TASK INSTRUCTIONS: Every entry must appear in the answer exactly as written.

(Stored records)
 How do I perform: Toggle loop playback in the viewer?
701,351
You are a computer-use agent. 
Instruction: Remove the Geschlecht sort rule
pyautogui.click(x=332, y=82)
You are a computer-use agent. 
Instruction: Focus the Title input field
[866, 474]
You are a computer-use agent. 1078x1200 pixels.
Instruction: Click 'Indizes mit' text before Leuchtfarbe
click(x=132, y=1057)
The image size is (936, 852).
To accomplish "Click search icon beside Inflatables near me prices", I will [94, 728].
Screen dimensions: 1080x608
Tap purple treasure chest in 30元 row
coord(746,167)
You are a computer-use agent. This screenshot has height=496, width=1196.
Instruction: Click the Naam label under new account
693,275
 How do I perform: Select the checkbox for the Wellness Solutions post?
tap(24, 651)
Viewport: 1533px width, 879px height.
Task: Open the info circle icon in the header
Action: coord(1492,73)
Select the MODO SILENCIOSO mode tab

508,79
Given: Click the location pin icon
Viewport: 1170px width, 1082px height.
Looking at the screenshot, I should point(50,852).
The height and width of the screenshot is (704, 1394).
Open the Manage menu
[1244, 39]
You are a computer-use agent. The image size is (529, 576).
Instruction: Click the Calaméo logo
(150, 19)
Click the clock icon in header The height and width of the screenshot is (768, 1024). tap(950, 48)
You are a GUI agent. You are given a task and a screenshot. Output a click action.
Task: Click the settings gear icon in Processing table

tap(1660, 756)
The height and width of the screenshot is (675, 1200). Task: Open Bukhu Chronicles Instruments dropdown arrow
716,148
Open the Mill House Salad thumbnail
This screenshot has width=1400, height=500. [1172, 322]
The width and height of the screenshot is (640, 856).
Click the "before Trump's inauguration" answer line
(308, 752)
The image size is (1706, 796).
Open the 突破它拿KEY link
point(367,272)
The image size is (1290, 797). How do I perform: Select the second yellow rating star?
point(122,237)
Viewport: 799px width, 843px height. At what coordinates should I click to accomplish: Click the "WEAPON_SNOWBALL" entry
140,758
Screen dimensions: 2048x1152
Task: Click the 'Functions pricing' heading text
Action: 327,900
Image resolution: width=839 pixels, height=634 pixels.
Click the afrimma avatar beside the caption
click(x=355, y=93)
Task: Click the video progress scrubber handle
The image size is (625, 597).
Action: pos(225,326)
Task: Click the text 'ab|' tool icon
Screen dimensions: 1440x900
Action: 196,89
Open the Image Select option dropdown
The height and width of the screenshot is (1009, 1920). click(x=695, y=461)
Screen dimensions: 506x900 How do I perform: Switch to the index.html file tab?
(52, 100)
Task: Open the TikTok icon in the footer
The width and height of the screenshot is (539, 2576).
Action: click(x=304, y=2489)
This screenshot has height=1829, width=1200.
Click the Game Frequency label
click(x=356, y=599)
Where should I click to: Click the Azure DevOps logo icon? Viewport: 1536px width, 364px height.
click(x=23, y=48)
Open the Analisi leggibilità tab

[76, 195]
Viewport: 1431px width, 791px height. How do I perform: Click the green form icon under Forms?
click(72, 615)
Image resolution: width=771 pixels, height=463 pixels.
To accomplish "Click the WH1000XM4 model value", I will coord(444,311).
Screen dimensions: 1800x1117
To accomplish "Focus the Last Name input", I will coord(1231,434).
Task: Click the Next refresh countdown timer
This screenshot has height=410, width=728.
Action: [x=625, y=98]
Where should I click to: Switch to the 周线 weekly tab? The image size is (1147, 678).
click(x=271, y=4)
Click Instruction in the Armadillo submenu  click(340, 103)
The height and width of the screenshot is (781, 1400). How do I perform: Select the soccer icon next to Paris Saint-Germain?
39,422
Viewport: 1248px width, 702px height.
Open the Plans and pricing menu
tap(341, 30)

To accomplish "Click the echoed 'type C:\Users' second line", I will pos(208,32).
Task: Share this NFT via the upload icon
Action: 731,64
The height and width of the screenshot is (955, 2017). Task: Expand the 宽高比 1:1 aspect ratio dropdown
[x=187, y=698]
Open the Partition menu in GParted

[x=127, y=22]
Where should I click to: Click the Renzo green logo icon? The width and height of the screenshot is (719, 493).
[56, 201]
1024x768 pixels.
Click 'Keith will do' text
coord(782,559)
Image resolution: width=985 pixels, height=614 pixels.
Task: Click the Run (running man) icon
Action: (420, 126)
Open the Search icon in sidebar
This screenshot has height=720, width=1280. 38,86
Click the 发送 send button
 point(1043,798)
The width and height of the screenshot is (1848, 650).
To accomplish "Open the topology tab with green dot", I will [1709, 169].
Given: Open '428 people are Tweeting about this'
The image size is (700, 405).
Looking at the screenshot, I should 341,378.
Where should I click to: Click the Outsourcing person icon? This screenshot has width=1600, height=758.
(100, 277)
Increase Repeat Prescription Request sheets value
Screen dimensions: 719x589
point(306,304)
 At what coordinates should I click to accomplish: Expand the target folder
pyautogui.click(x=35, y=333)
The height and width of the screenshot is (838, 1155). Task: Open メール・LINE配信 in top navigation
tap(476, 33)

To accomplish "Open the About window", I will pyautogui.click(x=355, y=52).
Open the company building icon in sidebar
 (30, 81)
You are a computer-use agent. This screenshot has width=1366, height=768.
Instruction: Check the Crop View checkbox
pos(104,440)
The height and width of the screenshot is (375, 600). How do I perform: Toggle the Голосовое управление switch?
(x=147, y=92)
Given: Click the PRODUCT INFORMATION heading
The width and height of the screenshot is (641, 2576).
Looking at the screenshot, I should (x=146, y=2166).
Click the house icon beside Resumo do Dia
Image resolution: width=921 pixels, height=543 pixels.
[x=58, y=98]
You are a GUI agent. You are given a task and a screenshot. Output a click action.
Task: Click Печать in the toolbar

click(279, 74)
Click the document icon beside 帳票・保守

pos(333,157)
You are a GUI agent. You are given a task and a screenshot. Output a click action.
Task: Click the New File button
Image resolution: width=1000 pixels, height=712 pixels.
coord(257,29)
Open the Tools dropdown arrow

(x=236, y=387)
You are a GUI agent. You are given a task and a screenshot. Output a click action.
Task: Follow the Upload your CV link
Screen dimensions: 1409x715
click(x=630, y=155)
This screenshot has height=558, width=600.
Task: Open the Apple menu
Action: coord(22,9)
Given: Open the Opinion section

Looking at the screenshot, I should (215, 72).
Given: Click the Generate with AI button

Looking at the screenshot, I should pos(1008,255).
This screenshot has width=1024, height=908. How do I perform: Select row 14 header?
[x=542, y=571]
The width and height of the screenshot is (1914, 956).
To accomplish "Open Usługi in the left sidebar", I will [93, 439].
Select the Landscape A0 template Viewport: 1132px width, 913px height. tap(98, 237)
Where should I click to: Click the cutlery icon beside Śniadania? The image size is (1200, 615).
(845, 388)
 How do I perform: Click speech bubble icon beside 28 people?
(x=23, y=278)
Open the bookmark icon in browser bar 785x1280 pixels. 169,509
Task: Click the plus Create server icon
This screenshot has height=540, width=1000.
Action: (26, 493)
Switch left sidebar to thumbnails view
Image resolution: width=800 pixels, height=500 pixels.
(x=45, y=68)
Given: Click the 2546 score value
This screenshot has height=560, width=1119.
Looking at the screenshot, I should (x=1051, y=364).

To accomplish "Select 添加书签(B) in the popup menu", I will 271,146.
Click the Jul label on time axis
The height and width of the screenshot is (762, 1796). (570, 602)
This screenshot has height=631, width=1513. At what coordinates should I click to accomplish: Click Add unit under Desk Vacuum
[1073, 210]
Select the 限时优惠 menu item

THE COMPLETED TASK:
 How do I perform: Toggle loop playback in the viewer?
701,351
You are a computer-use agent. 
Instruction: Remove the Geschlecht sort rule
pyautogui.click(x=332, y=82)
You are a computer-use agent. 
Instruction: Focus the Title input field
[866, 474]
You are a computer-use agent. 1078x1200 pixels.
Instruction: Click 'Indizes mit' text before Leuchtfarbe
click(x=132, y=1057)
The image size is (936, 852).
To accomplish "Click search icon beside Inflatables near me prices", I will [94, 728].
Screen dimensions: 1080x608
Tap purple treasure chest in 30元 row
coord(746,167)
You are a computer-use agent. This screenshot has height=496, width=1196.
Instruction: Click the Naam label under new account
693,275
 How do I perform: Select the checkbox for the Wellness Solutions post?
tap(24, 651)
Viewport: 1533px width, 879px height.
Task: Open the info circle icon in the header
Action: coord(1492,73)
Select the MODO SILENCIOSO mode tab

508,79
Given: Click the location pin icon
Viewport: 1170px width, 1082px height.
Looking at the screenshot, I should point(50,852).
The height and width of the screenshot is (704, 1394).
Open the Manage menu
[1244, 39]
You are a computer-use agent. The image size is (529, 576).
Instruction: Click the Calaméo logo
(150, 19)
Click the clock icon in header The height and width of the screenshot is (768, 1024). tap(950, 48)
You are a GUI agent. You are given a task and a screenshot. Output a click action.
Task: Click the settings gear icon in Processing table

tap(1660, 756)
The height and width of the screenshot is (675, 1200). Task: Open Bukhu Chronicles Instruments dropdown arrow
716,148
Open the Mill House Salad thumbnail
This screenshot has width=1400, height=500. [1172, 322]
The width and height of the screenshot is (640, 856).
Click the "before Trump's inauguration" answer line
(308, 752)
The image size is (1706, 796).
Open the 突破它拿KEY link
point(367,272)
The image size is (1290, 797). How do I perform: Select the second yellow rating star?
point(122,237)
Viewport: 799px width, 843px height. At what coordinates should I click to accomplish: Click the "WEAPON_SNOWBALL" entry
140,758
Screen dimensions: 2048x1152
Task: Click the 'Functions pricing' heading text
Action: 327,900
Image resolution: width=839 pixels, height=634 pixels.
Click the afrimma avatar beside the caption
click(x=355, y=93)
Task: Click the video progress scrubber handle
The image size is (625, 597).
Action: pos(225,326)
Task: Click the text 'ab|' tool icon
Screen dimensions: 1440x900
Action: 196,89
Open the Image Select option dropdown
The height and width of the screenshot is (1009, 1920). click(x=695, y=461)
Screen dimensions: 506x900 How do I perform: Switch to the index.html file tab?
(52, 100)
Task: Open the TikTok icon in the footer
The width and height of the screenshot is (539, 2576).
Action: click(x=304, y=2489)
This screenshot has height=1829, width=1200.
Click the Game Frequency label
click(x=356, y=599)
Where should I click to: Click the Azure DevOps logo icon? Viewport: 1536px width, 364px height.
click(x=23, y=48)
Open the Analisi leggibilità tab

[76, 195]
Viewport: 1431px width, 791px height. How do I perform: Click the green form icon under Forms?
click(72, 615)
Image resolution: width=771 pixels, height=463 pixels.
To accomplish "Click the WH1000XM4 model value", I will coord(444,311).
Screen dimensions: 1800x1117
To accomplish "Focus the Last Name input", I will coord(1231,434).
Task: Click the Next refresh countdown timer
This screenshot has height=410, width=728.
Action: [x=625, y=98]
Where should I click to: Switch to the 周线 weekly tab? The image size is (1147, 678).
click(x=271, y=4)
Click Instruction in the Armadillo submenu  click(340, 103)
The height and width of the screenshot is (781, 1400). How do I perform: Select the soccer icon next to Paris Saint-Germain?
39,422
Viewport: 1248px width, 702px height.
Open the Plans and pricing menu
tap(341, 30)

To accomplish "Click the echoed 'type C:\Users' second line", I will pos(208,32).
Task: Share this NFT via the upload icon
Action: 731,64
The height and width of the screenshot is (955, 2017). Task: Expand the 宽高比 1:1 aspect ratio dropdown
[x=187, y=698]
Open the Partition menu in GParted

[x=127, y=22]
Where should I click to: Click the Renzo green logo icon? The width and height of the screenshot is (719, 493).
[56, 201]
1024x768 pixels.
Click 'Keith will do' text
coord(782,559)
Image resolution: width=985 pixels, height=614 pixels.
Task: Click the Run (running man) icon
Action: (420, 126)
Open the Search icon in sidebar
This screenshot has height=720, width=1280. 38,86
Click the 发送 send button
 point(1043,798)
The width and height of the screenshot is (1848, 650).
To accomplish "Open the topology tab with green dot", I will [1709, 169].
Given: Open '428 people are Tweeting about this'
The image size is (700, 405).
Looking at the screenshot, I should 341,378.
Where should I click to: Click the Outsourcing person icon? This screenshot has width=1600, height=758.
(100, 277)
Increase Repeat Prescription Request sheets value
Screen dimensions: 719x589
point(306,304)
 At what coordinates should I click to accomplish: Expand the target folder
pyautogui.click(x=35, y=333)
The height and width of the screenshot is (838, 1155). Task: Open メール・LINE配信 in top navigation
tap(476, 33)

To accomplish "Open the About window", I will pyautogui.click(x=355, y=52).
Open the company building icon in sidebar
 (30, 81)
You are a computer-use agent. This screenshot has width=1366, height=768.
Instruction: Check the Crop View checkbox
pos(104,440)
The height and width of the screenshot is (375, 600). How do I perform: Toggle the Голосовое управление switch?
(x=147, y=92)
Given: Click the PRODUCT INFORMATION heading
The width and height of the screenshot is (641, 2576).
Looking at the screenshot, I should (x=146, y=2166).
Click the house icon beside Resumo do Dia
Image resolution: width=921 pixels, height=543 pixels.
[x=58, y=98]
You are a GUI agent. You are given a task and a screenshot. Output a click action.
Task: Click Печать in the toolbar

click(279, 74)
Click the document icon beside 帳票・保守

pos(333,157)
You are a GUI agent. You are given a task and a screenshot. Output a click action.
Task: Click the New File button
Image resolution: width=1000 pixels, height=712 pixels.
coord(257,29)
Open the Tools dropdown arrow

(x=236, y=387)
You are a GUI agent. You are given a task and a screenshot. Output a click action.
Task: Follow the Upload your CV link
Screen dimensions: 1409x715
click(x=630, y=155)
This screenshot has height=558, width=600.
Task: Open the Apple menu
Action: coord(22,9)
Given: Open the Opinion section

Looking at the screenshot, I should (215, 72).
Given: Click the Generate with AI button

Looking at the screenshot, I should pos(1008,255).
This screenshot has width=1024, height=908. How do I perform: Select row 14 header?
[x=542, y=571]
The width and height of the screenshot is (1914, 956).
To accomplish "Open Usługi in the left sidebar", I will [93, 439].
Select the Landscape A0 template Viewport: 1132px width, 913px height. tap(98, 237)
Where should I click to: Click the cutlery icon beside Śniadania? The image size is (1200, 615).
(845, 388)
 How do I perform: Click speech bubble icon beside 28 people?
(x=23, y=278)
Open the bookmark icon in browser bar 785x1280 pixels. 169,509
Task: Click the plus Create server icon
This screenshot has height=540, width=1000.
Action: (26, 493)
Switch left sidebar to thumbnails view
Image resolution: width=800 pixels, height=500 pixels.
(x=45, y=68)
Given: Click the 2546 score value
This screenshot has height=560, width=1119.
Looking at the screenshot, I should (x=1051, y=364).

To accomplish "Select 添加书签(B) in the popup menu", I will 271,146.
Click the Jul label on time axis
The height and width of the screenshot is (762, 1796). (570, 602)
This screenshot has height=631, width=1513. At what coordinates should I click to accomplish: Click Add unit under Desk Vacuum
[1073, 210]
Select the 限时优惠 menu item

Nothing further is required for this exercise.